EXERCISE REQUIREMENTS:
Please give the entries again in full and exactly, without any picture.

PROVIDED RECORDS:
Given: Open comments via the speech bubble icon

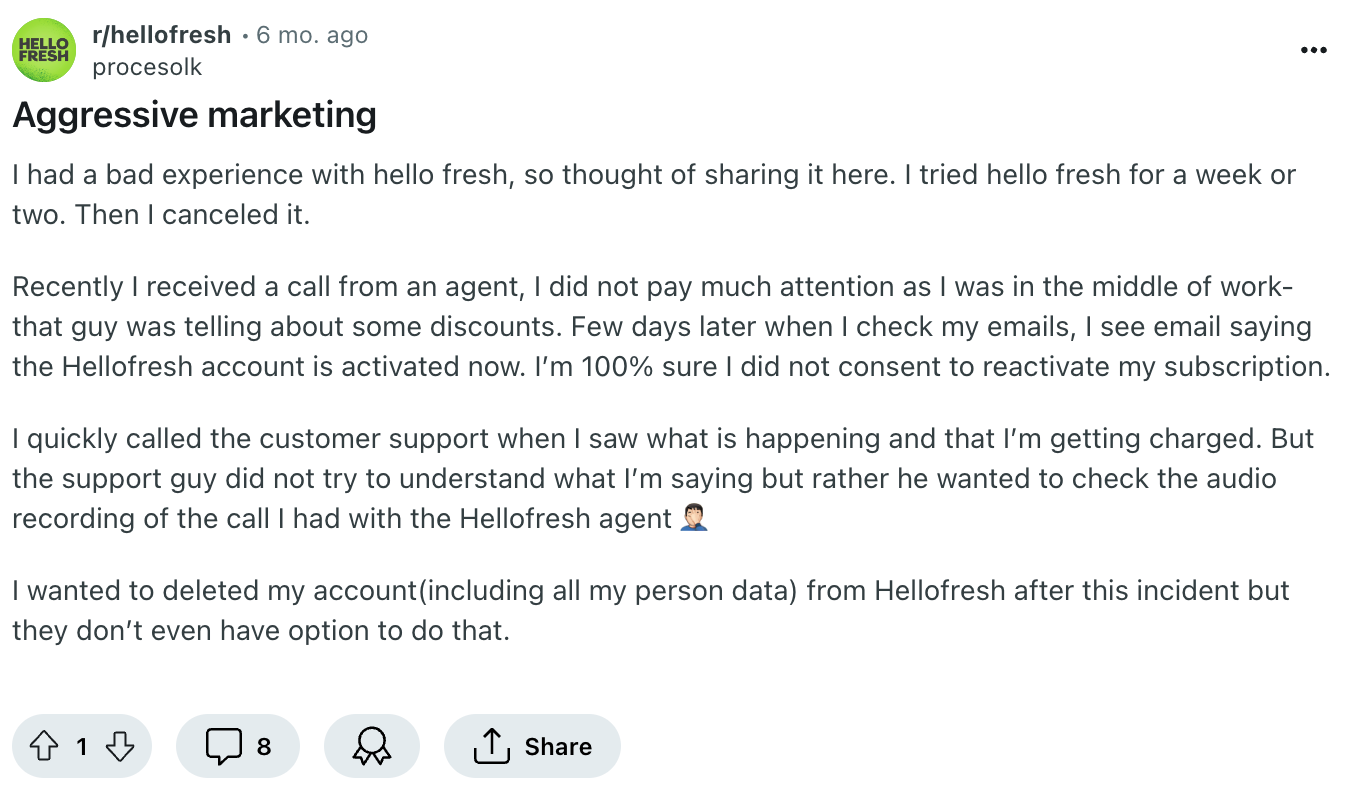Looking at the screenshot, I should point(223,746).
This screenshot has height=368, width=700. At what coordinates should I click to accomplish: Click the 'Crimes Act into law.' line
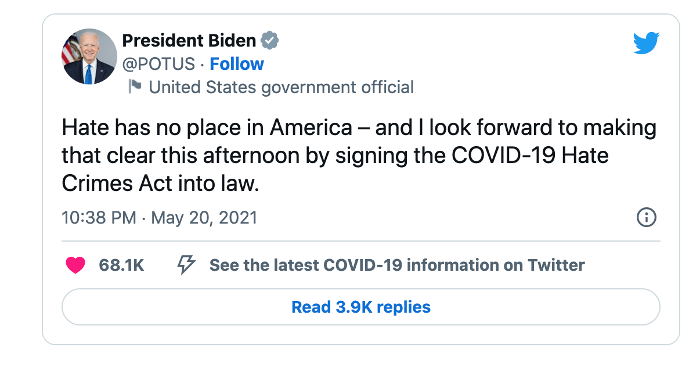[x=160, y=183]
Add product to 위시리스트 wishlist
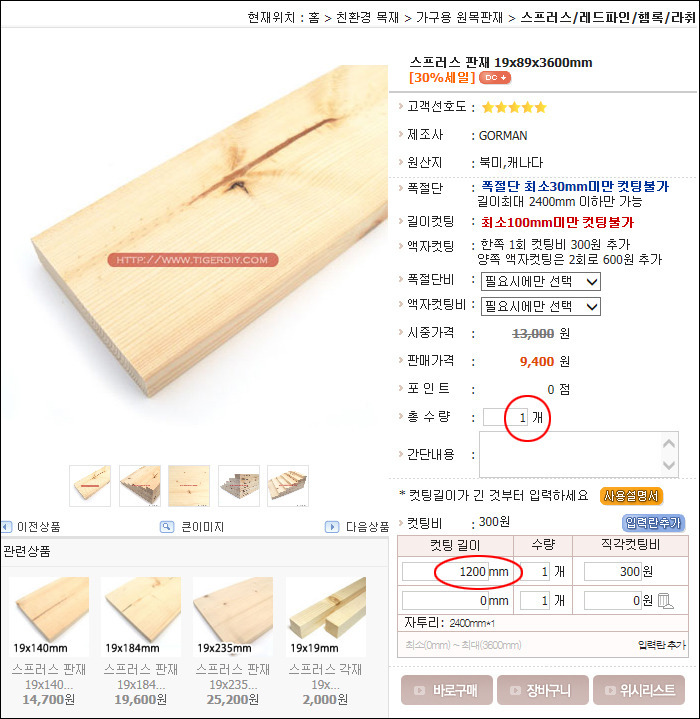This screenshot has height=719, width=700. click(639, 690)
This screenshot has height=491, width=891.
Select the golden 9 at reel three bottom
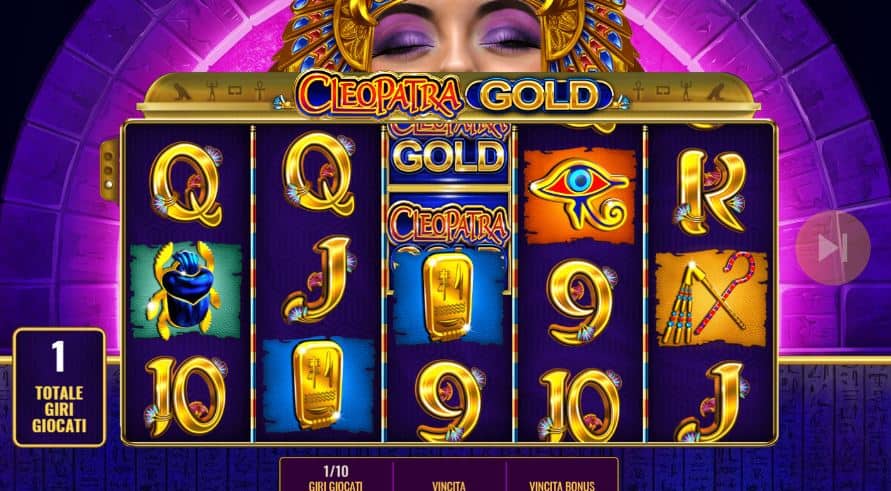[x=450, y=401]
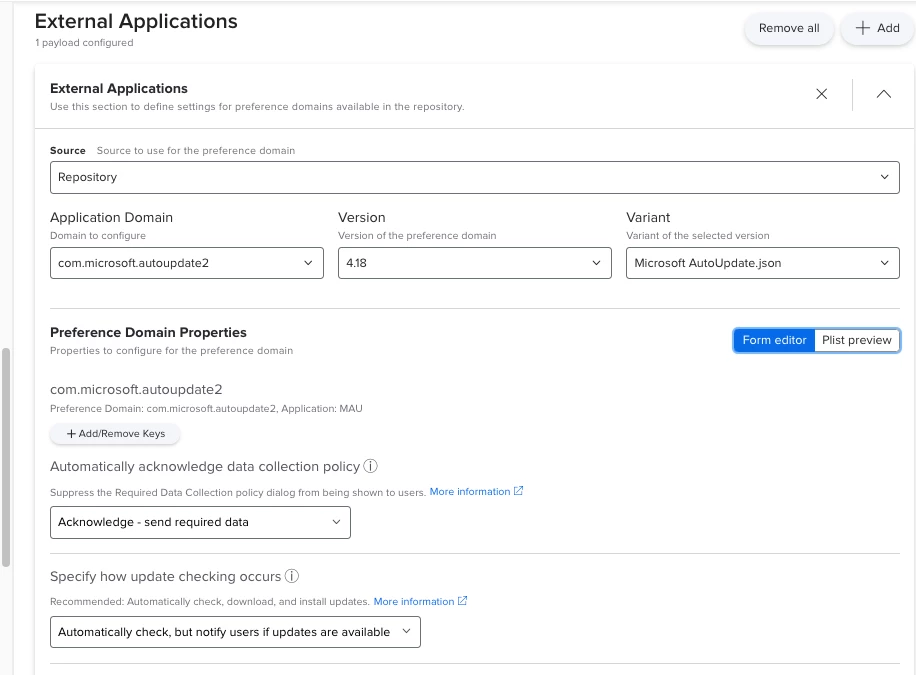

SOLUTION TO THIS TASK:
Given: Open comments via the speech bubble icon

Looking at the screenshot, I should point(223,746).
This screenshot has height=368, width=700. At what coordinates should I click to accomplish: Click the 'Crimes Act into law.' line
[x=160, y=183]
Add product to 위시리스트 wishlist
This screenshot has height=719, width=700. click(639, 690)
This screenshot has height=491, width=891.
Select the golden 9 at reel three bottom
[x=450, y=401]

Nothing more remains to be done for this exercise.